”Wahai
anak-anakku pelajarilah ilmu, maka apabila kamu sekalian berada di
tengah-tengah ilmu kamu bisa memimpin, dan apabila kamu bisa menyediakan ilmu
kamu bisa hidup.” (Khalifah Abdul Malik bin Marwan).
Tahun 60-an ada
perbincangan yang menarik antara Prof Deliar Noer dengan Kiyai Zarkasyi. ”Cuma
ada pesan saya...kan pak Natsir tidak boleh berpolitik,”kata Kiyai Zarkasyi
kepada Deliar Noer.”Sekurang-kurangnya walau tak resmi, namun langkahnya dalam
berpolitik terlambat. Saya ada pesan,”lanjutnya, dan minta agar disampaikannya
ke Pak Natsir. ”Saya ingat Ki Hajar Dewantoro,”kata Kiyai Zarkasyi.
”Setelah ia kembali dari Belanda dan tidak boleh bergerak aktif dalam bidang
politik, ia membatasi dirinya bergerak dalam bidang sosial, khususnya dalam
pendidikan. Ia mendirikan Taman Siswa, dan ia berhasil dengan usahanya ini.

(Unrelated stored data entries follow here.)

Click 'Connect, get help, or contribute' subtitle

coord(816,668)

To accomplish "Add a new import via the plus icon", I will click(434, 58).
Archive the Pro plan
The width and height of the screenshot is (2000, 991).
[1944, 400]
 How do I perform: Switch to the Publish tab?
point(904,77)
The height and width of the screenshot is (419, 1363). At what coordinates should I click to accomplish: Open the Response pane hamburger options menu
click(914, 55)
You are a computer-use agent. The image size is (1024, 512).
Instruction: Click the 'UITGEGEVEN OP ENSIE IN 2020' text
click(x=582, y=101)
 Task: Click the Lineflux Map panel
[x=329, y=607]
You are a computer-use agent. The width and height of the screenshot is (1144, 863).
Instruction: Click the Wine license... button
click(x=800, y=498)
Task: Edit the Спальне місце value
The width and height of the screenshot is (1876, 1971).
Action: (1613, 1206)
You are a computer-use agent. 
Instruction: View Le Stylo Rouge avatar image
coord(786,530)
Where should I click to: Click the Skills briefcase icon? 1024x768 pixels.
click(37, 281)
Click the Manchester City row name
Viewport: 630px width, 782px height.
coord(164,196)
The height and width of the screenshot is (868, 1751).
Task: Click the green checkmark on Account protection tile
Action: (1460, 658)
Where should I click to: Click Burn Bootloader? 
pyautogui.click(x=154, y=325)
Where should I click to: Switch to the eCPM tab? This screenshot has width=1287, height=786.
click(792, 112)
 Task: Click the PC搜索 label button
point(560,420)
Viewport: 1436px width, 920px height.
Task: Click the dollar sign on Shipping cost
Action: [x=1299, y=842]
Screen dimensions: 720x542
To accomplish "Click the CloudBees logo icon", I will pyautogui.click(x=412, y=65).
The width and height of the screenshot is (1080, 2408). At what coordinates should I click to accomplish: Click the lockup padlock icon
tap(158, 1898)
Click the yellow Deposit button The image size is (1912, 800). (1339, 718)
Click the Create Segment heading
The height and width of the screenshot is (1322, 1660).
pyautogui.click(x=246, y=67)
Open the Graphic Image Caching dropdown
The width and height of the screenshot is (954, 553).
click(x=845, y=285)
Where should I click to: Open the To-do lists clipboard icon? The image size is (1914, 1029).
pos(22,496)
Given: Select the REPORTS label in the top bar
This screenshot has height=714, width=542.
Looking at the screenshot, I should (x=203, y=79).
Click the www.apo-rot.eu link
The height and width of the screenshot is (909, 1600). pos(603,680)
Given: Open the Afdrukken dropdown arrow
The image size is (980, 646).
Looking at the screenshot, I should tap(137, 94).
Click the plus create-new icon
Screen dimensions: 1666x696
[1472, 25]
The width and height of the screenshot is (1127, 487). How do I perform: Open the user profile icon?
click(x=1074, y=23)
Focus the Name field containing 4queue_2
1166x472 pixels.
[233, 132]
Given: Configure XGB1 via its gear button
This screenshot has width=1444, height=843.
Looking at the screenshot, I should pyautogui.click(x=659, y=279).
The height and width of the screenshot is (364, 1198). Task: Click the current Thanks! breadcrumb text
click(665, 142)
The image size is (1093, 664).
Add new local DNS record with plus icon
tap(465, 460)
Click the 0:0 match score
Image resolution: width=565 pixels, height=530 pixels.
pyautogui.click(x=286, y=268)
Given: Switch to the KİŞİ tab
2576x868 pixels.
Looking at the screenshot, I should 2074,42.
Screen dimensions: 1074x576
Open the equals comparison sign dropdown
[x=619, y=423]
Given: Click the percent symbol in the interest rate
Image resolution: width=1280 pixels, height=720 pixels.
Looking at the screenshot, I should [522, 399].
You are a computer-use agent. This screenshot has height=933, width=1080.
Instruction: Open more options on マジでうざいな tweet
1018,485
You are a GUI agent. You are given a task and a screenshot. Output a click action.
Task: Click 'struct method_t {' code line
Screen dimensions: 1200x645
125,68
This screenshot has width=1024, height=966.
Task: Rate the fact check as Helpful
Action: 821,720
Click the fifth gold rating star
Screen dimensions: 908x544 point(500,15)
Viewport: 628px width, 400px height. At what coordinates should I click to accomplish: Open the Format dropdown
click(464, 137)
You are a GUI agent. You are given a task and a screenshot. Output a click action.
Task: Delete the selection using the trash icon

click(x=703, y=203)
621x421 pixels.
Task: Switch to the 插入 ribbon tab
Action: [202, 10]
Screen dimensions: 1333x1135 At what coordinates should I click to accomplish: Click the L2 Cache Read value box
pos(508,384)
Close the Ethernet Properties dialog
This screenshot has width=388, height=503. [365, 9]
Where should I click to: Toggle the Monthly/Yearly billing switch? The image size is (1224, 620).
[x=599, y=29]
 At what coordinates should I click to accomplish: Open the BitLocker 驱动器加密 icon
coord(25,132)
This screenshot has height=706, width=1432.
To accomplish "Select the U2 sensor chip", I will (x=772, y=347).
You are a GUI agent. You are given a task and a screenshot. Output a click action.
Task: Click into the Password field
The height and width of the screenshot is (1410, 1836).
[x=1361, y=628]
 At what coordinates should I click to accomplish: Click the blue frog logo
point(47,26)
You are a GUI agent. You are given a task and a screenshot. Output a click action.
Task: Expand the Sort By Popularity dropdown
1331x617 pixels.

Saya berpikir apakah setidaknya Pak Natsir tidak berbuat hal yang seperti
ini,”kata Kiyai Zarkasyi. ”Ia seorang pemimpin: bisa di bidang politik dan
sosial. Tetapi asalnya juga dari bidang pendidikan.”
Dan, Kiyai Zarkasyi
menyebut-nyebut kegiatan Natsir di jaman Belanda dengan sekolah-sekolah
Pendis-nya (Pendidikan Islam) di Bandung, terdiri dari TK, HIS, MULO dan HIK.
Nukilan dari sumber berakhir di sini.